Также надо упомянуть, что все монологи прозвучавшие в спектакле – это истории, манеры и характеры живых людей, воссозданные по интервью. Понятно, что где-то есть маркеры, но здесь важно не их наличие или отсутствие, а то, как они использованы и сыграны. Не будет же режиссёр показывать зрителю абсолютно одинаковых людей. Во второй части режиссёр опирался на творчество-прозу Фирузы Джамалетдиновой, и никакой русификации сценария здесь нет. Если и создается такое ощущение, и прочитываются совпадения с русской литературой, то только потому, что, Заббаров в своей работе отходит от простой иллюстрации национального и поднимает свои истории до общечеловеческих масштабов. Его герои – прежде всего, люди реального мира, на первом плане – сам человек, и только потом очерчивается его национальная принадлежность. Но это не значит, что здесь мало национального или то, что «национальное составляющее спектакля размытонациональное размыто» [1]. Как раз наоборот, поднятые проблемы в спектакле, и то, чем и как жила, живёт татарская деревня сегодня, очень точно переданы.
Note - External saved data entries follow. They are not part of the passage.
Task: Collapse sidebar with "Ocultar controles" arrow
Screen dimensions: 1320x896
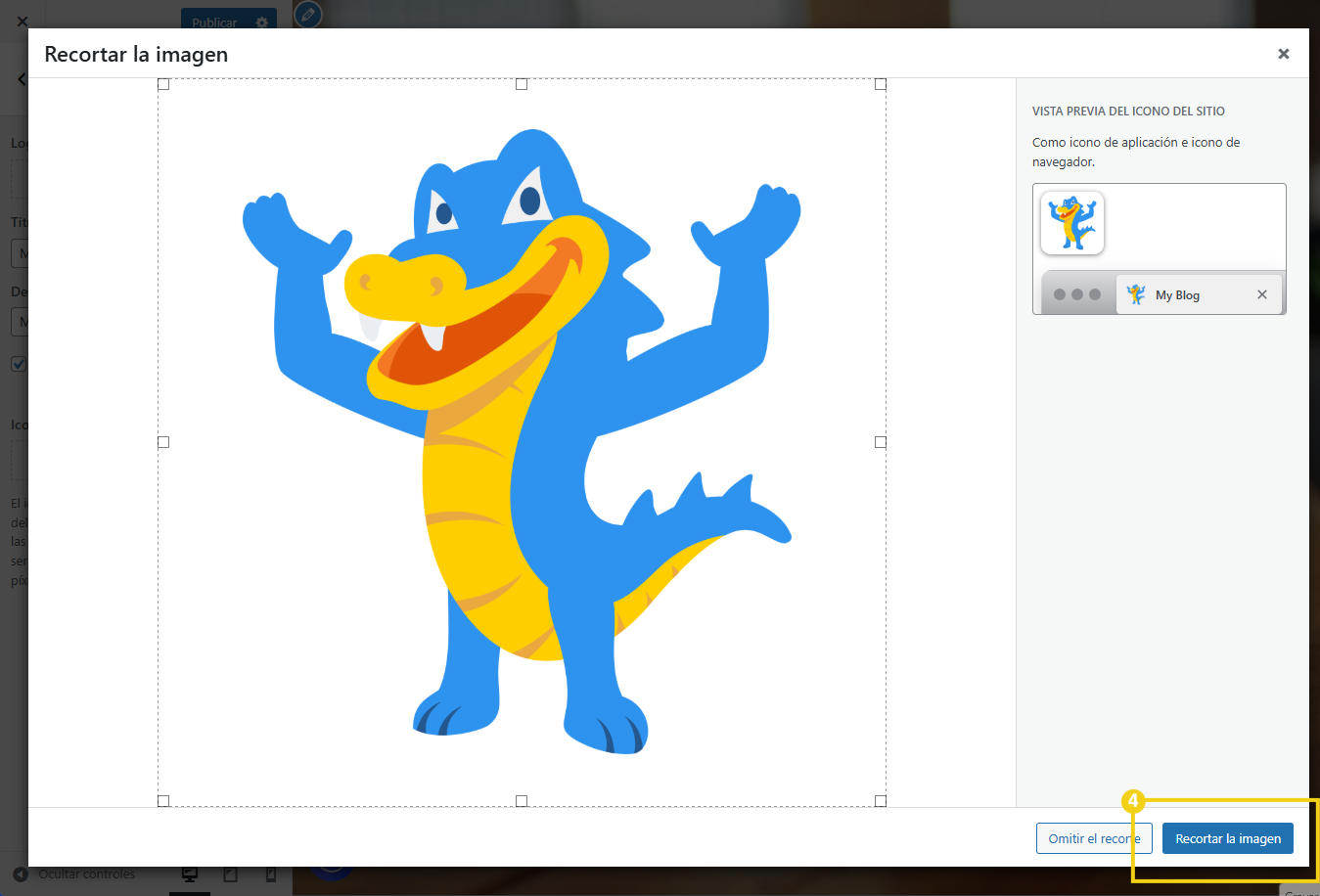Action: pyautogui.click(x=21, y=874)
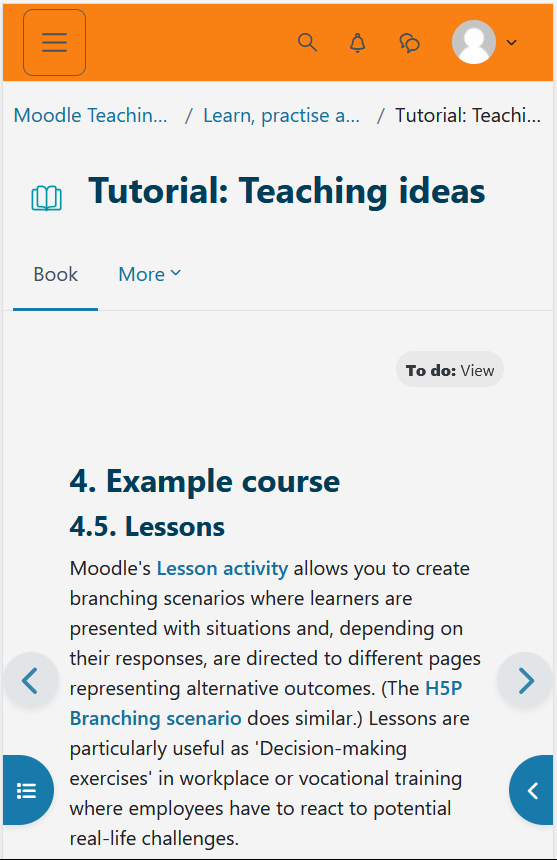Open the notifications bell

coord(357,42)
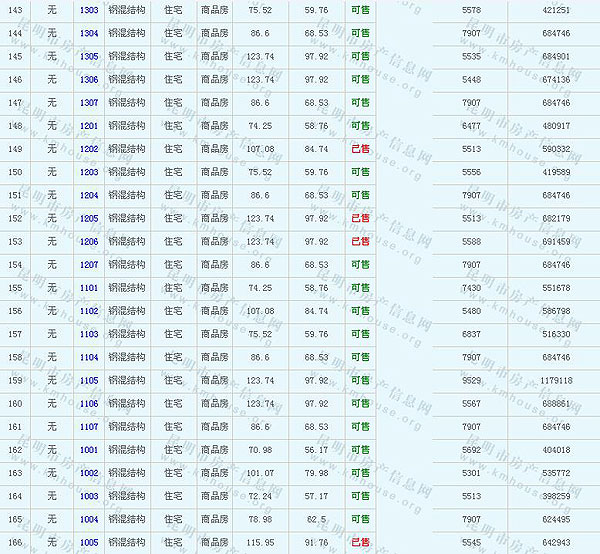Click the 已售 status in row 149

(x=360, y=149)
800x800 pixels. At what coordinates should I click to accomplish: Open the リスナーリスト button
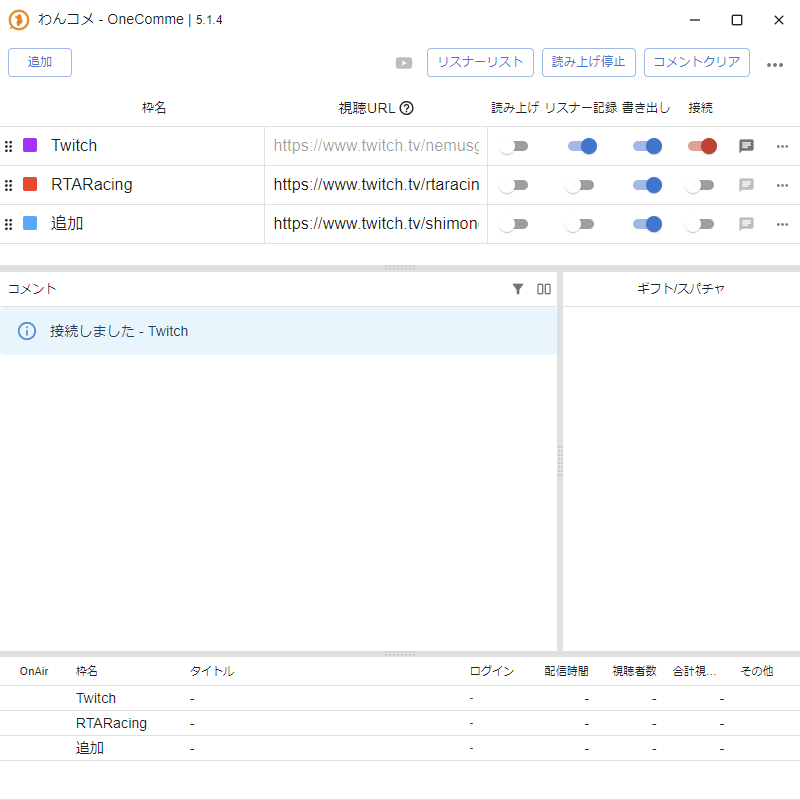[x=480, y=62]
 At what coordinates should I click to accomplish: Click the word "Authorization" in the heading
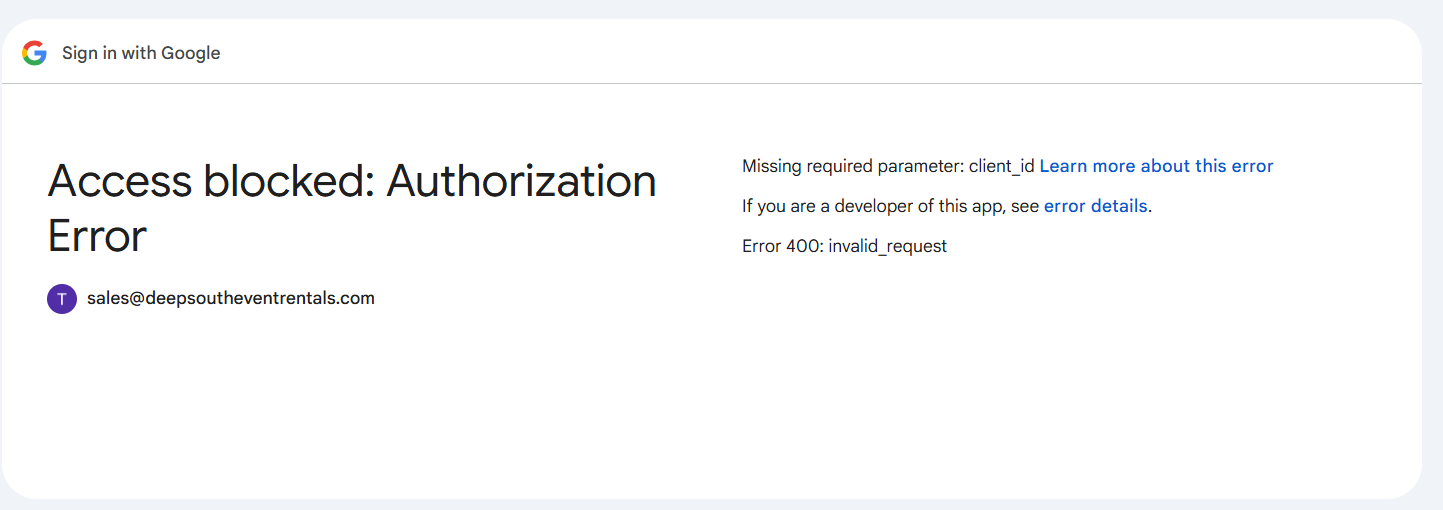[x=521, y=182]
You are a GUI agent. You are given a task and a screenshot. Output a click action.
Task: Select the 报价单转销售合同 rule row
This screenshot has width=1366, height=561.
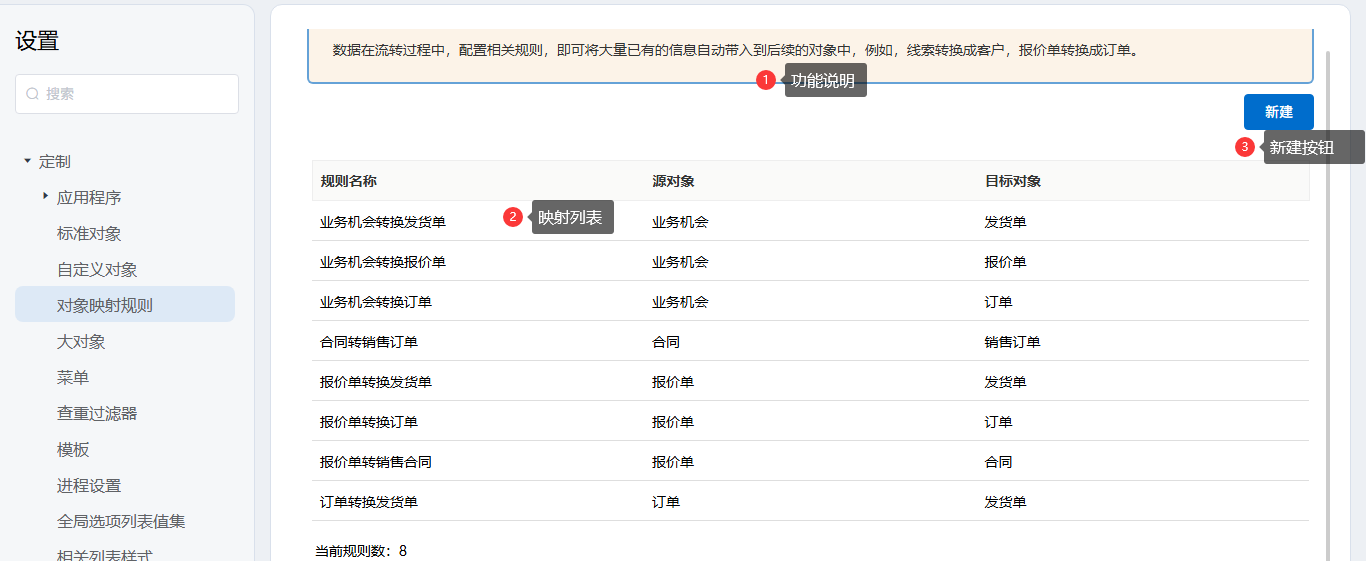[376, 462]
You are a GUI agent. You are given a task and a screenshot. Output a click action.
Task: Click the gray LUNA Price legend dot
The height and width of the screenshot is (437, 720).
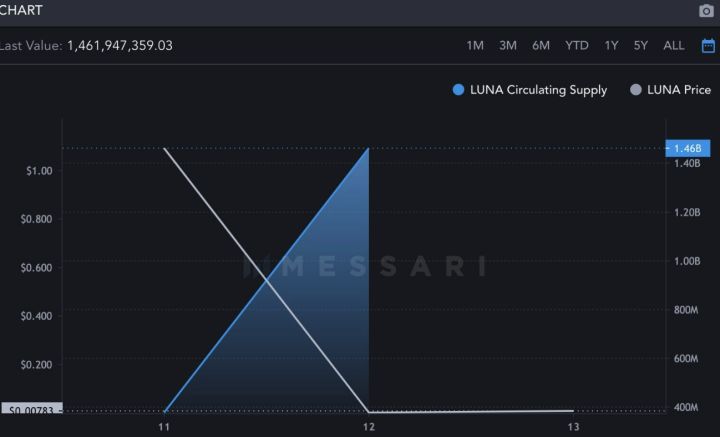pyautogui.click(x=636, y=90)
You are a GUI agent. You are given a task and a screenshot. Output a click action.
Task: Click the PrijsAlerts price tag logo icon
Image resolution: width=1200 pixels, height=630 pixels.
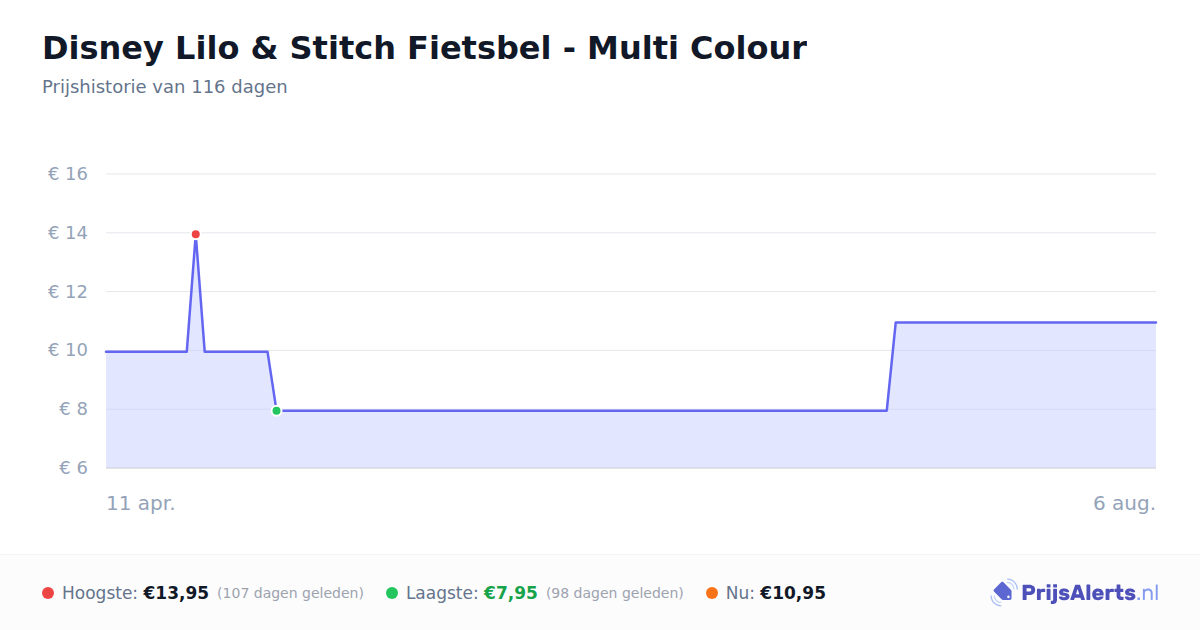1003,593
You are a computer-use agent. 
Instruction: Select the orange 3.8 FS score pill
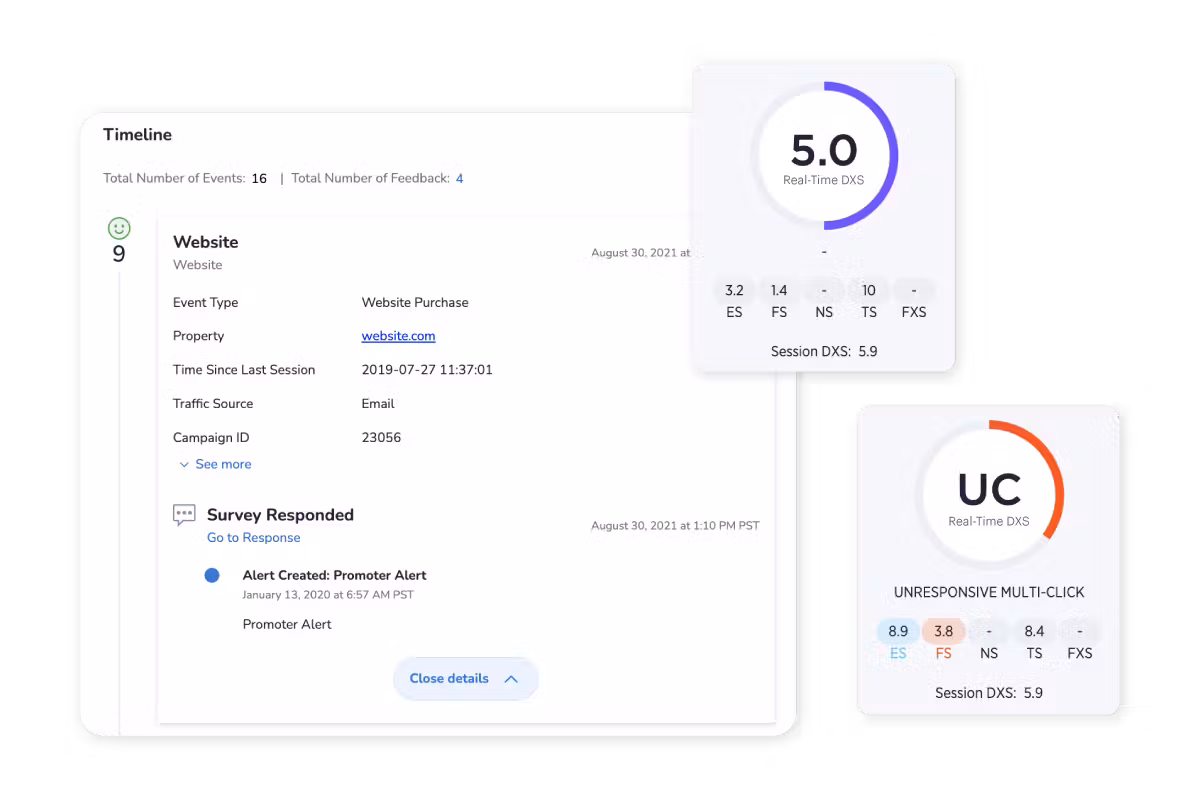coord(943,632)
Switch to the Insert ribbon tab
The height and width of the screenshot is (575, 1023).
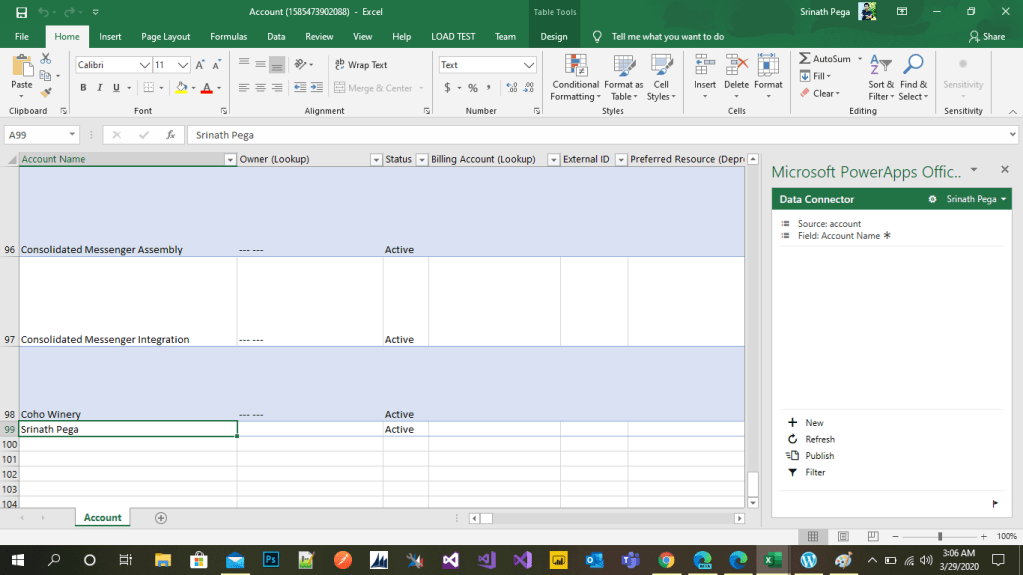pyautogui.click(x=110, y=37)
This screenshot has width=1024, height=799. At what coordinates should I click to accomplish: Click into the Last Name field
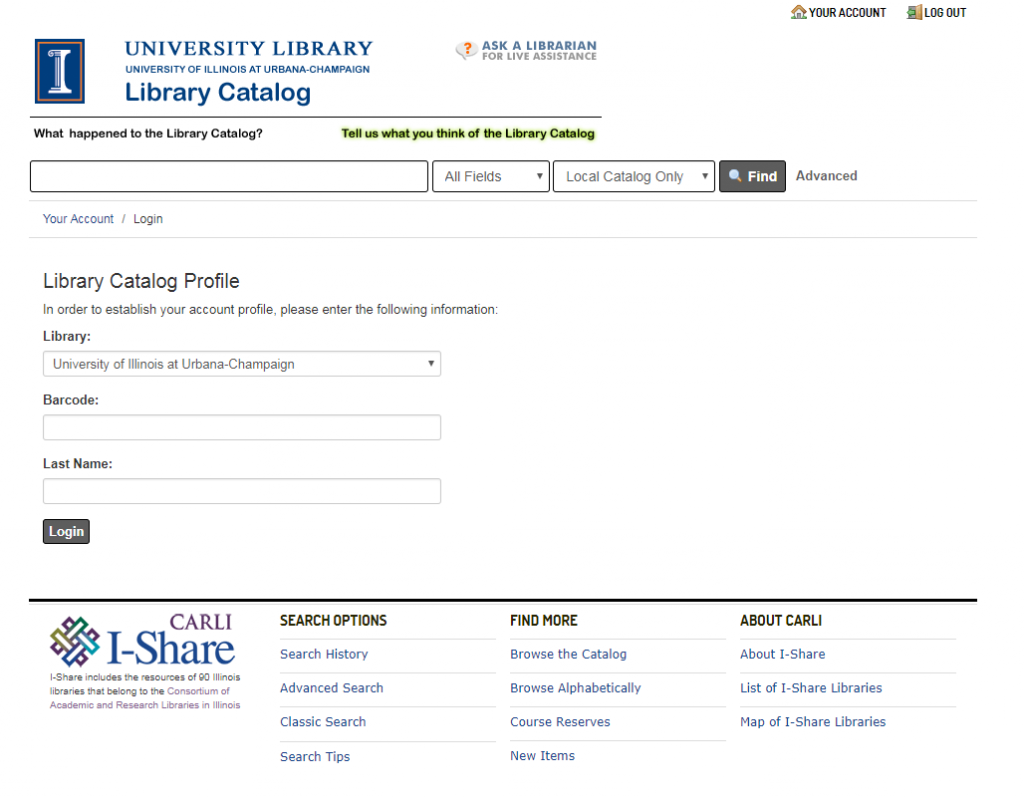click(x=241, y=491)
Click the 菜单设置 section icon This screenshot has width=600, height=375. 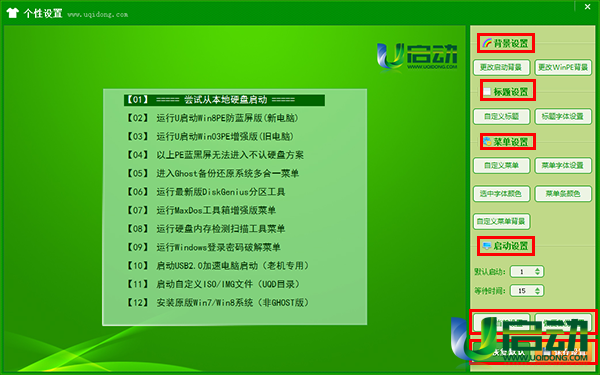(x=487, y=142)
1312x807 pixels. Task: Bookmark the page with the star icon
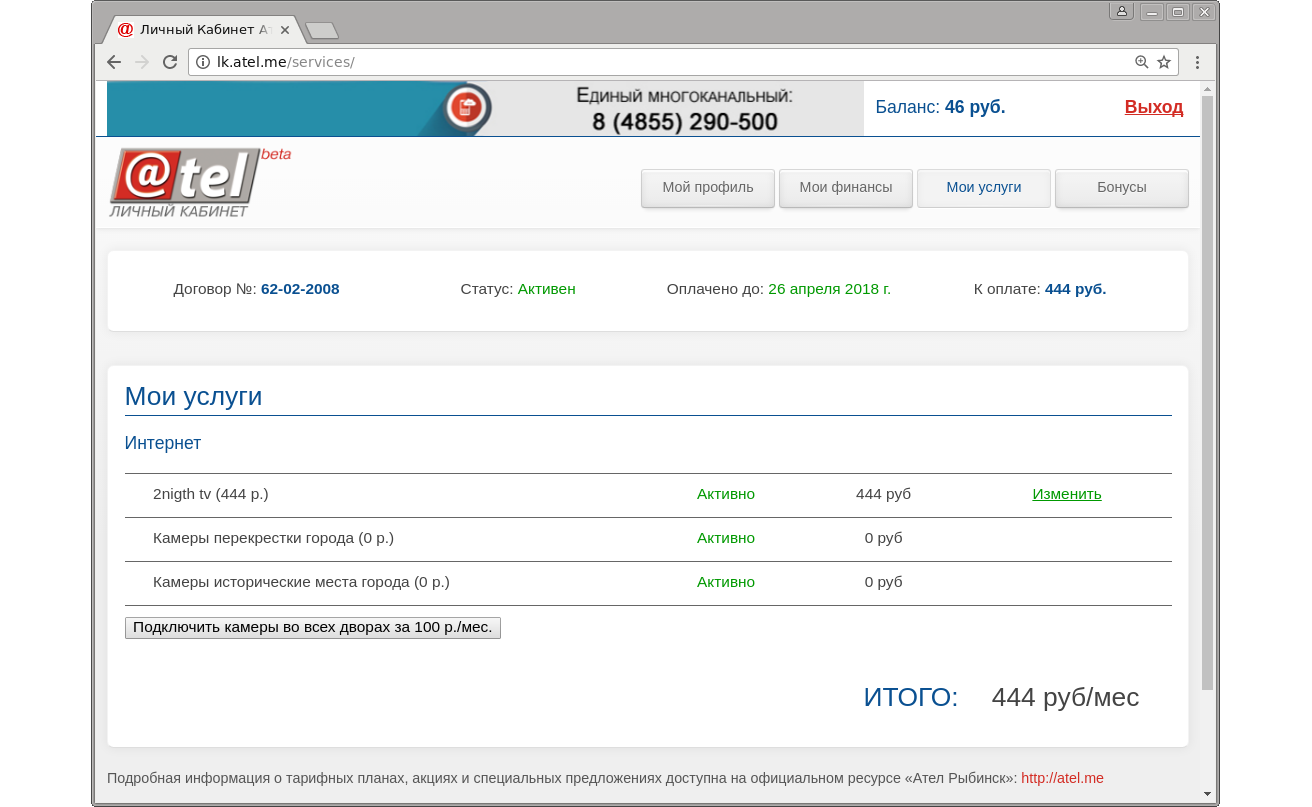[x=1164, y=62]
Они исходят не из придуманного, а от пережитого: прошлого и настоящего. («Ничек бар шулай»).

 

 

И обвинение режиссёра в «погоне за русским зрителем» также просто не уместно и не обосновано. Я, как зритель, после просмотра задалась вопросом: «а если спектакль показать в других городах России и зарубежом, будет ли им интересно смотреть данный спектакль «без прочтения» тех самых – тонкостей языка, татарских кодов, шуток и паттернов, татарской музыки, мысли?». Произведет ли спектакль такой же эффект на не носителя татарской культуры. (Своего рода фурор! и вызовет ли шквал мыслей и чувств в душе зрителя).

 

В один из моих уже повторных просмотров спектакля, моё место оказалось рядом с Олегом Лоевским – театральным критиком (г. Екатеринбург - ТЮЗ, лауреат Международных премий им. Станиславского, им. С. Дягилева, лауреат театральных премии им. Д.Сиразиева, кавалер Ордена Французской Республики «За заслуги в искусстве и литературе), и я просто не могла не задать свой назревший вопрос. После просмотра критик, отдельно отметил монологи и мастерство их исполнения, а на мой вопрос ответил, что «в силу человечности, все идеи прочитываются, независимо от национальности, и если татарский зритель погружается в ностальгию и тоску, то русский зритель, как раз таки погружается и знакомится с татарской стороной действительности истории. А благодаря тому, как это сделано: интересной сценографии, мастерству режиссёра и актёров, зритель – и татарский, и русский будут приходить на данный спектакль».

 

Это не «погоня за кассой и за русским зрителем» [1] (что тоже немаловажно для существования театра в современных реалиях), это – бережное напоминание, а значит, и сохранение своей действительности, в том числе и национальной, в деталях. Здесь Заббаров будто больше влияет на сознание зрителя, что в итоге приводит именно к переоценке ценностей, к самоопределению, в том числе и национальному.

 

Цикличная сценография (крутящаяся сцена), «цикличная композиция сюжета, которая в дальнейшем не находит своего логического завершения» [1]  – это также намеренный отказ от конца, от ответов, и от рамок. Этой истории, как и самой жизни – нет конца. Целью режиссёра является не дать ответы на все вопросы, и тем более – это не прощание с деревней, нет! Это – наблюдение-воспоминание за трансформацией деревни, такой, какая она есть, без прикрас (без тамаша!). Правдивое наблюдение, на грани документального и психологического. Не надо бояться, что «татарский театр теряет изюминку-традицию татарского театрального действа (тамаша)» [1], здесь вместо действия – отсутствие действия, которое позволяет сделать акцент на новые грани и возможности театрального искусства, а именно возможность выхода из академизма, или, если быть точнее, действие здесь в самом процессе исполнения и импровизации. Благодаря чему, татарский театр больше приобретает, чем теряет. А национальные и общечеловеческие проблемы из-за отсутствия прикрас возможно быстрее получат хоть какое-то долгожданное внимание.

 

Низкий поклон Театру Камала, режиссёру и актёрам за такой спектакль.

 

 

1. «Козгыннар тавышы… или о чем предупреждают вОроны?!!!» М. Хабутдинова 

P.s. Я понимаю, и принимаю, что могут быть другие мнения по поводу спектакля (сколько зрителей, столько и мнений, ведь, спектакль настолько многоплановый, что каждый зритель может найти и увидеть там свое). В данной статье я привожу лишь свой взгляд относительно «Хуш авылым» и на рассуждения о нем, не с целью опровержения других мнений, а с целью раскрыть другую, более, возможно, положительную сторону вещей.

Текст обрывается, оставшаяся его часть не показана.